CES: Millennials Want Enhanced Driving Experience

Car buyers — particularly millennials — are no longer as susceptible to the industry’s traditional marketing tropes of styling, horsepower and handling.

Instead, according to The Hollywood Reporter, they see the car as an extension of their digital lives, and increasingly demand that it mesh seamlessly with their smart phones, tablets and other personal tech.

A Compass Intelligence survey of smart phone-owning drivers released in December concluded that "the primary needs and wants out of technology ... is the enhancement of the driving experience."

The Consumer Electronics Association predicts that sales of factory-installed technologies in cars will reach $11 billion in 2015 as drivers embrace 4G LTE connectivity, which turns a car into a rolling WiFi hotspot, as well as adaptive cruise control, parking assist and collision avoidance and other systems that enhance safety and offer a preview of self-driving cars, which will become increasingly commonplace in the next 10 years.

Apple's Car Play
At CES, start Tuesday, expect to see Apple's CarPlay and Google's Android Auto debut in 2015 production cars.

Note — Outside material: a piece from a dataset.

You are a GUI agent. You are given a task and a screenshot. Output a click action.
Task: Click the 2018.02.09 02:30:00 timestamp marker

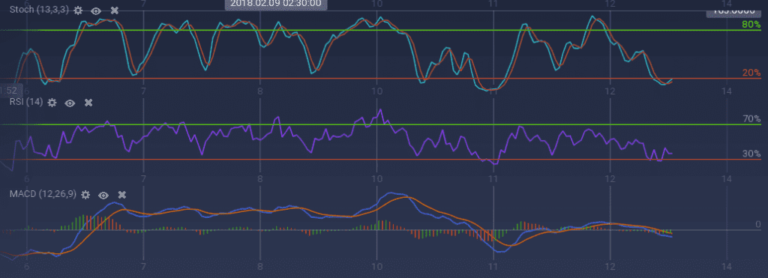pos(276,4)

Each allows a driver to plug a smart phone running Apple's iOS or Google's Android operating systems into a car's USB port and control it from the infotainment touch screen. Although consumers are eager to adopt CarPlay and Android Auto, car manufacturers are less than thrilled to share space on their proprietary infotainment systems out of concern that Google and Apple could gain access to the trove of data about a car owner's location, purchases and other personal information.

The duopoly theoretically compels manufacturers to choose one system or the other — Apple has signed up Mercedes, Volvo, Jaguar and BMW — but the reality will probably more closely resemble the compromise Hyundai will unveil at CES: an infotainment unit that integrates both the Apple and Android systems.